Extract provided:
—————

- Decades:: 2000s; 2010s; 2020s;
- See also:: History of South Carolina; Historical outline of South Carolina; List of years in South Carolina; 2026 in the United States;

= 2026 in South Carolina =

The following is a list of events of the year 2026 in South Carolina.

== Incumbents ==
===State government===
- Governor: Henry McMaster (R)

==Events==
- February 12 – Two people are killed and one injured in a shooting at a South Carolina State University dormitory in Orangeburg. Police say the shooting is connected to a marijuana deal.
- March 2 – The Reverend Jesse Jackson, who died in Chicago on February 17, lies in state at the South Carolina State House.
- May 13 – The South Carolina Supreme Court overturns the murder convictions of Alex Murdaugh, who was convicted of killing his wife and son in 2021. The justices rule that comments made by county clerk Becky Hill put undue influence on the jurors in favor of conviction.

—————

Excerpted data:

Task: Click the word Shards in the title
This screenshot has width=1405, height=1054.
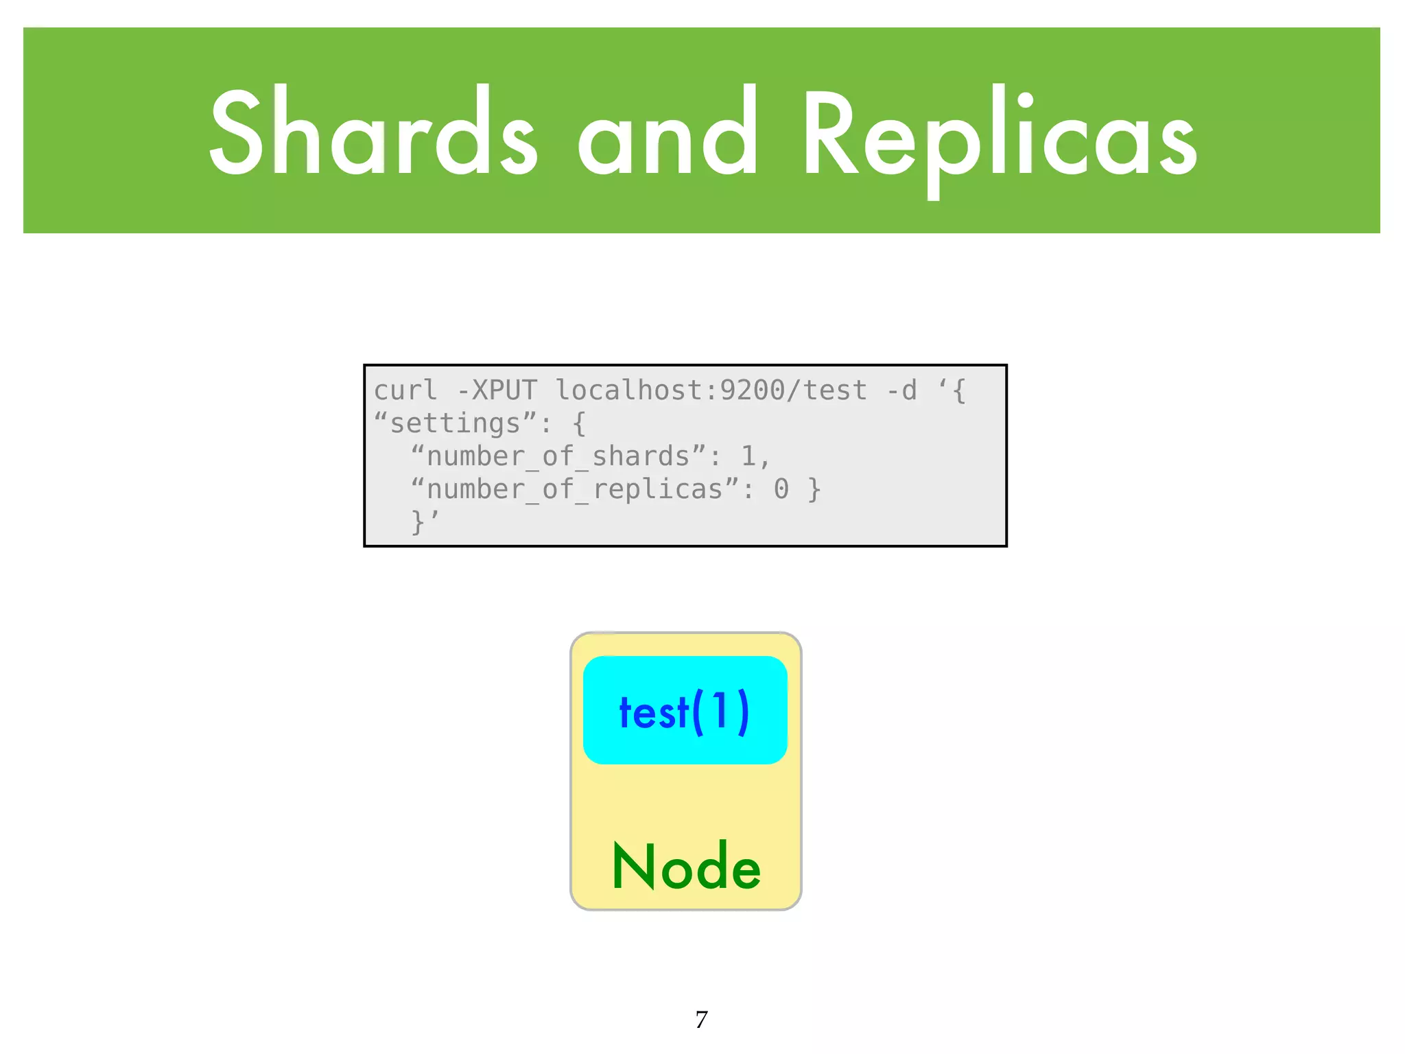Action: pyautogui.click(x=373, y=132)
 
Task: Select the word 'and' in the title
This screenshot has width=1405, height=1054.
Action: pyautogui.click(x=667, y=132)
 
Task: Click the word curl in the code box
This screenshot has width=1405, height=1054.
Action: pyautogui.click(x=405, y=390)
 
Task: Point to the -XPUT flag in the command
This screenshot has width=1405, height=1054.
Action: pyautogui.click(x=497, y=390)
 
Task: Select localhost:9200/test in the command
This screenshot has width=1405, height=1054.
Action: pyautogui.click(x=711, y=390)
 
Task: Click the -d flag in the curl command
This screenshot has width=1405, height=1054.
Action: pyautogui.click(x=901, y=390)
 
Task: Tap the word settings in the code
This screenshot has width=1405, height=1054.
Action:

—————

Problems and tasks:
1) Please list every entry under "See also" in the page on 2026 in South Carolina.
2) Carry on the page on 2026 in South Carolina, starting after the May 13 entry.
The material here has no connection to the page on 2026 in South Carolina.

Responses for each task:
1) History of South Carolina; Historical outline of South Carolina; List of years in South Carolina; 2026 in the United States

2)
- May 26 – The South Carolina Senate blocks a bill that would create a new congressional map, eliminating the state's one Democratic-leaning district.
- June 9 – U.S. Senator Lindsay Graham wins the Republican primary for his seat over a challenge from businessman Mark Lynch, who is part of the "America First" faction that has become critical of the Trump administration's foreign policy.
- July 11 — Lindsey Graham dies of an illness at age 71.
- July 13 – Governor McMaster appoints Lindsey Graham's sister Darline Graham to fulfill the remainder of his senate term.
- August 10 – The Department of Defense renames Joint Base Charleston to Joint Base Lindsey Graham.
- August 29 – A Columbia Police officer and a gunman are killed in a shoot-out at a park. A second officer is injured.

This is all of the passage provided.